The 2/67th at Cadiz and Barossa, 1810-11
Six companies of the 2/67th under Lieutenant Colonel William Prevost arrived at Cadiz in December 1810 (four companies remained in England) to find the garrison besieged by a powerful French army. With an assault on the French from Cadiz impossible, it was decided to concentrate a force some 50 miles to the south east at Tarifa and from there advance north west to take the French in the rear. A Division of about 3,000 British troops under Lieutenant General Sir Thomas Graham, including the 2/67th, joined the 7,000-strong Spanish Army under General La Pena (in overall command) and the force arrived by sea at Tarifa on February 28 1811.

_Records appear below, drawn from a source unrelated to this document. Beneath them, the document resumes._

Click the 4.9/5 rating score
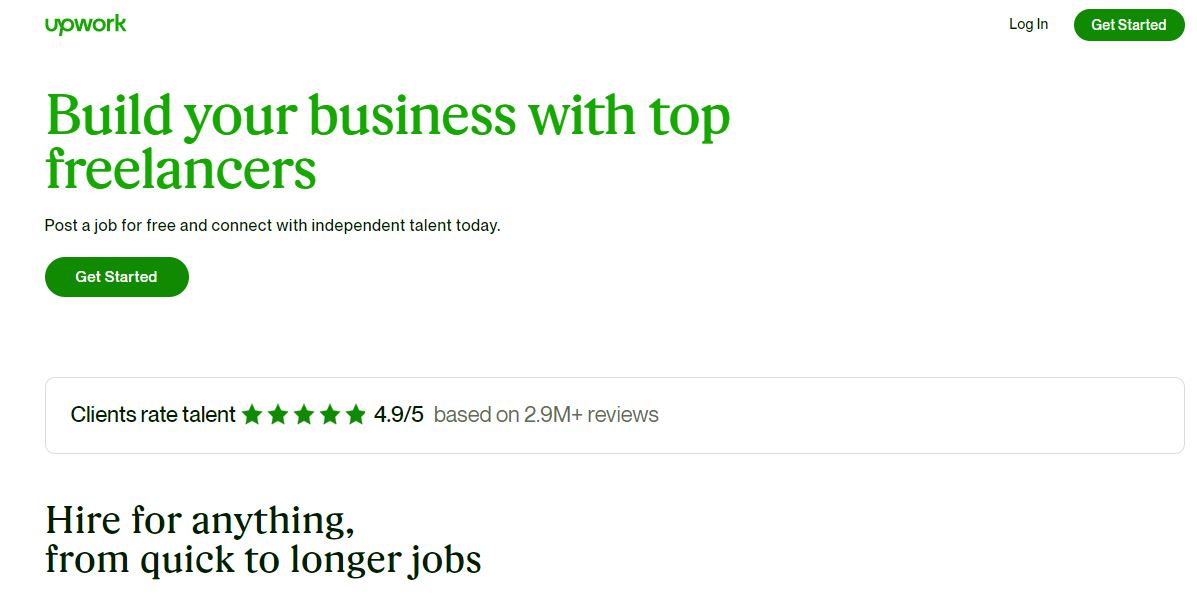The height and width of the screenshot is (598, 1197). pos(398,415)
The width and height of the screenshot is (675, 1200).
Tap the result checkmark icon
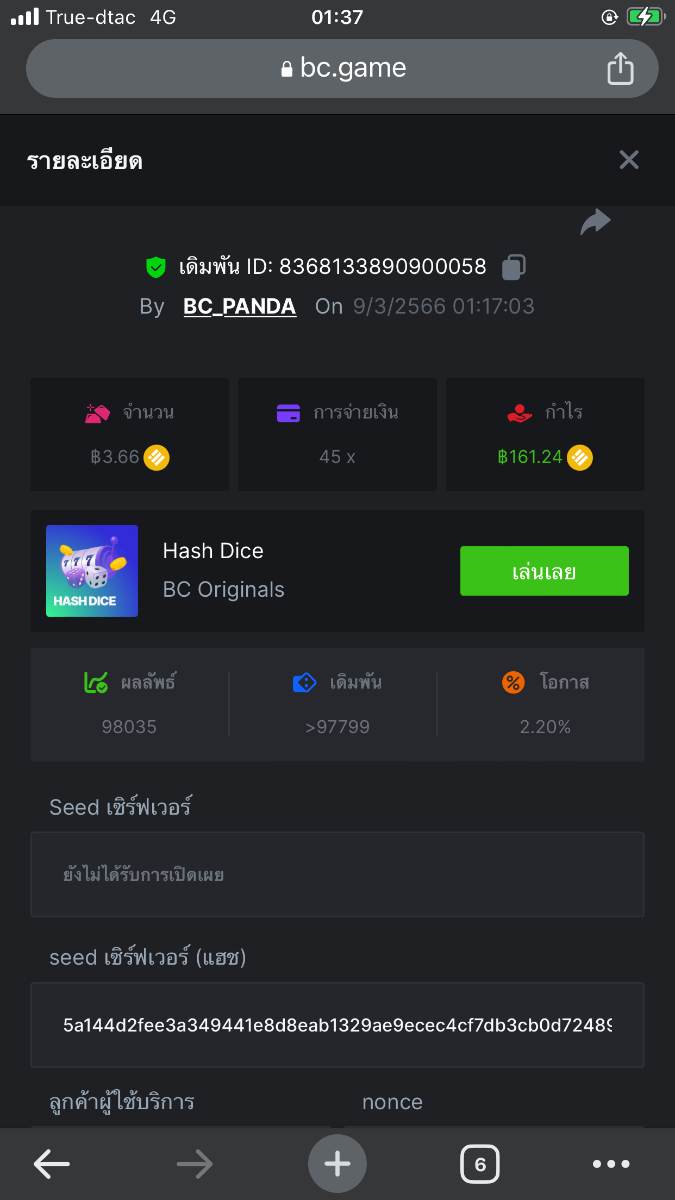pos(96,683)
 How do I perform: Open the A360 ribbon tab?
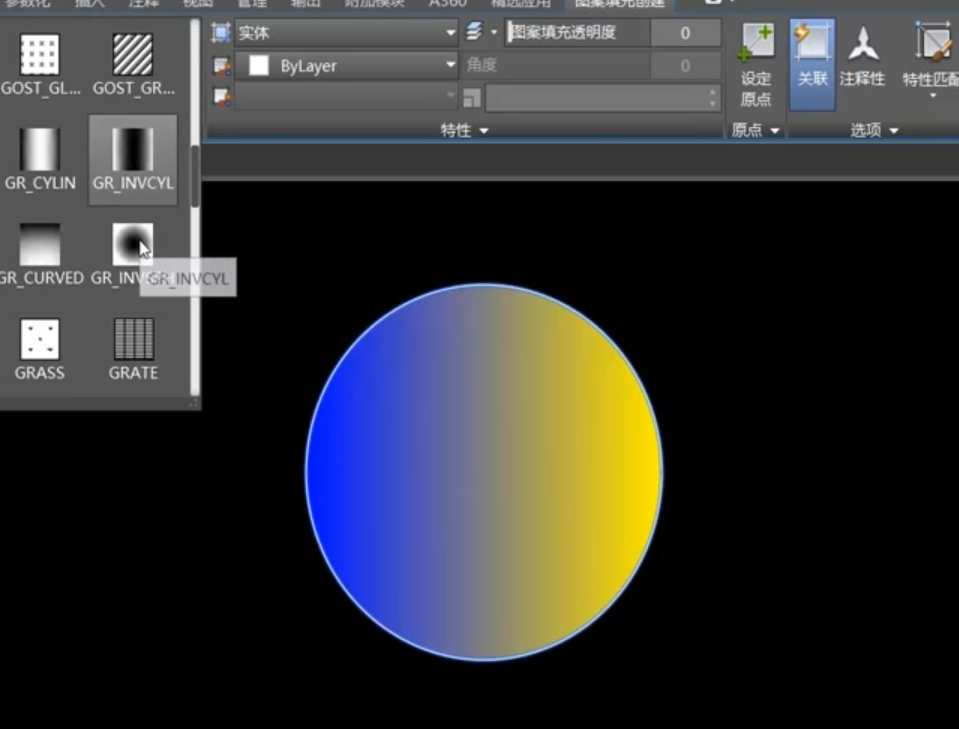point(448,3)
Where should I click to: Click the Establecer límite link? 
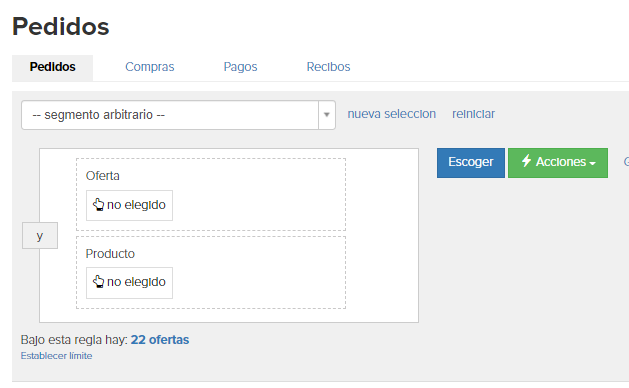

Spanish delays and the poor leadership of La Pena brought the British many problems, but following a difficult night march they arrived at a low ridge called Barrosa, about five miles from Cadiz, on March 5. Thickly wooded country to the west of Barrosa caused confusion and Graham’s Division became divided. Both parts were to encounter the French. Half the 2/67th (under Lt Col Prevost) in Wheatley’s Brigade met the French north west of the ridge. The remainder of the 2/67th, under second in command Major Edward Acheson, 67th formed part of the other Brigade which came against another French force on the ridge itself.
In the first encounter Wheatley’s Brigade formed line and delivered a devastating broadside. The French suffered heavy casualties, with their 8th Line alone losing 730 out of 1,000 men. On the ridge the 2/67th joined the Guards in a determined advance which saw off the French. Efficient gunnery aided and supported the infantry throughout.
The 2/67th’s performance in Spain earned it the battle honours of ‘Barrosa’ and ‘Peninsula’, thereby contributing something outstanding to its short history. The gallantry displayed at Barrosa was also recognised by the award of gold medals to all commanders of units and heads of departments, among them Lieutenant Colonel Prevost. His medal can be seen in the Royal Hampshire Regimental Museum. General Graham strongly pressed for Major Acheson’s inclusion among the recipients, a claim warmly supported by none other than the Duke of Wellington. Acheson was also promoted to the brevet rank of Lieutenant Colonel.
Between 1812 and 1814 the 2/67th were involved in a series of operations on the Spanish east coast, including the securing of Cartagena and actions at Alicante, Onil, the Col de Balaguer, San Phillipe, Tarragona and Barcelona. The effect of these was to deny the French Marshal Soult the success in Valencia he was bent on achieving. In April 1814 the 2/67th was recalled to garrison duties in Gibraltar where it remained until April 1817 when, with the Napoleonic Wars over, it was disbanded along with many other 2nd battalions.